Einträge aus einem Zeige-Datensatz:
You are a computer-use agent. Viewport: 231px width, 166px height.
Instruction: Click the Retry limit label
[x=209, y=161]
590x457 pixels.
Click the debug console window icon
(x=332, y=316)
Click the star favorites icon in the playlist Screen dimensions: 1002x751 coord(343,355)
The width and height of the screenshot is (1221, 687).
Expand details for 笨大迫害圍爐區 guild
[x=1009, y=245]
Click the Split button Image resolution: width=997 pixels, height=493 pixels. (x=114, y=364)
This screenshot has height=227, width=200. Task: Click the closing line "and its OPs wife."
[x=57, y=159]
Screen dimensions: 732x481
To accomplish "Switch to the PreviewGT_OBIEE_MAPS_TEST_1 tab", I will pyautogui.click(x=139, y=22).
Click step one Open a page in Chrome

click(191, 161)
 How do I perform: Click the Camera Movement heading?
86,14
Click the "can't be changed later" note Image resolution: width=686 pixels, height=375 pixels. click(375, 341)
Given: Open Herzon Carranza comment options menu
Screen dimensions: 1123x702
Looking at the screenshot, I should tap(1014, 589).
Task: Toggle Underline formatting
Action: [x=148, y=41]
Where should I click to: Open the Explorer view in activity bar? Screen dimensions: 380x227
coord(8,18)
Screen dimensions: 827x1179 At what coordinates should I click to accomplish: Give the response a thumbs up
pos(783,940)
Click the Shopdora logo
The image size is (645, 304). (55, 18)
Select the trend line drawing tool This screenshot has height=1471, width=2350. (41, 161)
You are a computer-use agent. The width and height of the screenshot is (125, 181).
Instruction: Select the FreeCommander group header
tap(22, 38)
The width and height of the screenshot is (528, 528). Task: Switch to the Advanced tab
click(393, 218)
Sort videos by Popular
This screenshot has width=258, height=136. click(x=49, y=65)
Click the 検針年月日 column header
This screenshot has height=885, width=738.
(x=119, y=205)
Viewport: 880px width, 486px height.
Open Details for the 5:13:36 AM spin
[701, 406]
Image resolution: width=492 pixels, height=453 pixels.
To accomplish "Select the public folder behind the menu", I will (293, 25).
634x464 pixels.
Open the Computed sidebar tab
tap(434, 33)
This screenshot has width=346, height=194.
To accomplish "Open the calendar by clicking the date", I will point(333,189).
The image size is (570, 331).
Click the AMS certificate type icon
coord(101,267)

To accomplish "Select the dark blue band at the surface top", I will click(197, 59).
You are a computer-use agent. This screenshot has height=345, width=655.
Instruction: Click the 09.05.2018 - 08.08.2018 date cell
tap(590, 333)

--- Aufgabenstellung ---
Gib den Abschnitt, der mit dem Beginn der Einträge anfängt und mit der Zeile endet, die "tap(434, 33)" enthält, zeichengetreu wieder; diese Zeile gehört dazu.

--- Antwort ---
You are a computer-use agent. Viewport: 231px width, 166px height.
Instruction: Click the Retry limit label
[x=209, y=161]
590x457 pixels.
Click the debug console window icon
(x=332, y=316)
Click the star favorites icon in the playlist Screen dimensions: 1002x751 coord(343,355)
The width and height of the screenshot is (1221, 687).
Expand details for 笨大迫害圍爐區 guild
[x=1009, y=245]
Click the Split button Image resolution: width=997 pixels, height=493 pixels. (x=114, y=364)
This screenshot has height=227, width=200. Task: Click the closing line "and its OPs wife."
[x=57, y=159]
Screen dimensions: 732x481
To accomplish "Switch to the PreviewGT_OBIEE_MAPS_TEST_1 tab", I will pyautogui.click(x=139, y=22).
Click step one Open a page in Chrome

click(191, 161)
 How do I perform: Click the Camera Movement heading?
86,14
Click the "can't be changed later" note Image resolution: width=686 pixels, height=375 pixels. click(375, 341)
Given: Open Herzon Carranza comment options menu
Screen dimensions: 1123x702
Looking at the screenshot, I should tap(1014, 589).
Task: Toggle Underline formatting
Action: [x=148, y=41]
Where should I click to: Open the Explorer view in activity bar? Screen dimensions: 380x227
coord(8,18)
Screen dimensions: 827x1179 At what coordinates should I click to accomplish: Give the response a thumbs up
pos(783,940)
Click the Shopdora logo
The image size is (645, 304). (55, 18)
Select the trend line drawing tool This screenshot has height=1471, width=2350. (41, 161)
You are a computer-use agent. The width and height of the screenshot is (125, 181).
Instruction: Select the FreeCommander group header
tap(22, 38)
The width and height of the screenshot is (528, 528). Task: Switch to the Advanced tab
click(393, 218)
Sort videos by Popular
This screenshot has width=258, height=136. click(x=49, y=65)
Click the 検針年月日 column header
This screenshot has height=885, width=738.
(x=119, y=205)
Viewport: 880px width, 486px height.
Open Details for the 5:13:36 AM spin
[701, 406]
Image resolution: width=492 pixels, height=453 pixels.
To accomplish "Select the public folder behind the menu", I will (293, 25).
634x464 pixels.
Open the Computed sidebar tab
tap(434, 33)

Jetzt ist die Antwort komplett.